Context. That's the name of the game, a name worth retaining in the fore of one's thoughts whenever things are going poorly OR well. A name whose significance is not lost on our superiors, try as they might to confuse us with their foundation-lacking, contradictory banter. Take this ski trip, for example. Ten days in the French Alps and all the while, all we've been hearing as we sweat and pant our way up soaring snowcapped peaks has been;

"Wo, les gars, qu'est-ce qu'il y a?? Hey, les civiles paient pour ça!"
(Wo, what's the matter lads?

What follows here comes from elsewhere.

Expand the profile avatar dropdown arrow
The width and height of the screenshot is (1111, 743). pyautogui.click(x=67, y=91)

Hey, the civilians pay for this kind of stuff!")

So let's get this straight then; civilians (or "tourists" as I'm sure they prefer to be referred to) spend considerable money to be issued with bog-standard (oftentimes inoperable) ski equipment before being made wake-up at 6am to set off on a mountainous excursion with a rather heavy army backpack, all the while being yelled and shouted at for not understanding the very basics of ski manipulation that have never actually been properly explained to them? That's………that's essentially what we're saying here, yeah???

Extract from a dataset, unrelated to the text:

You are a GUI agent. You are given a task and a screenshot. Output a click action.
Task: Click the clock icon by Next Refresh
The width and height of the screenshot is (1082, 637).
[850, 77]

Of course I sensationalize. We can't be expected to don the very latest in cutting edge ski gear on such a populous level. France won't be reclaiming its triple A status by haphazardly dishing out top-of-the-line adventure gear to immigrants. Similarly, ski instruction adopts more of an on-the-job philosophy here in the Legion - something that I actually believe is not such a bad thing. Proper, regulated instruction takes time we simply don't have to spare, whereas being thrown in at the deep end encourages, well, courage, quick adjustment and quicker improvement. That, or face severe haranguing from grumpy, ski-competent superiors,. You'd be surprised with what startling speed one can learn to do almost anything in such an environment.

Now I hadn't skied in three years. Back then, it was the first time in my life, lasting a measly three weeks. Needless to say I wasn't exactly at ease up on the slopes. But then, we weren't on the slopes too often. Nope, our outings were of the off-piste variety, consisting of reaching the top with synthetic seal skins on our skis, and reaching the bottom by, well, any means possible. I've never fallen so hard and so often in my life. But that wasn't what was concerning me. Back in 2009 when I first completed this course, we had to spend a night in a self-dug "igloo" - an underground snow cave dug in 3 metres of ice. During the digging, the entire thing caved in, leaving me trapped under a rather heavy slab of snow for several minutes while the muffled cries of my mates above indicated that the rescue mission was underway. Nothing life-threatening, but not too comfortable either, I've since held a rather nervy reluctance to repeat the experience. Inevitably this course involved the same little exercise, although this time -being a corporal - I sent the young lads in to dig while I shoveled the snow way from the entrance. Delegation, one of our key responsibilities. Indeed.

That evening though, context came back in an ironic, snow white veil. While standing the early guard shift (6pm-7pm) I suddenly found myself in the most serene of settings. It's hard to notice in the heat of a march (or igloo dig!), but once night and temperatures fall in unison, the silence high up in the mountains is of the most profound and ear-ringing nature. There I stood, well protected against the freezing cold, all alone under the most infinite of star-filled skies, and I thought to myself; "If the tourists could, they'd probably pay throughout the nose for this.". And there I stood, basking in the moonlit silence until a random fox trotted by, his white-tipped feet disappearing into the powdered ground as he passed. The idyl was only broken by the first fart, followed by some rather aggressive syncopated snoring patterns. Typical!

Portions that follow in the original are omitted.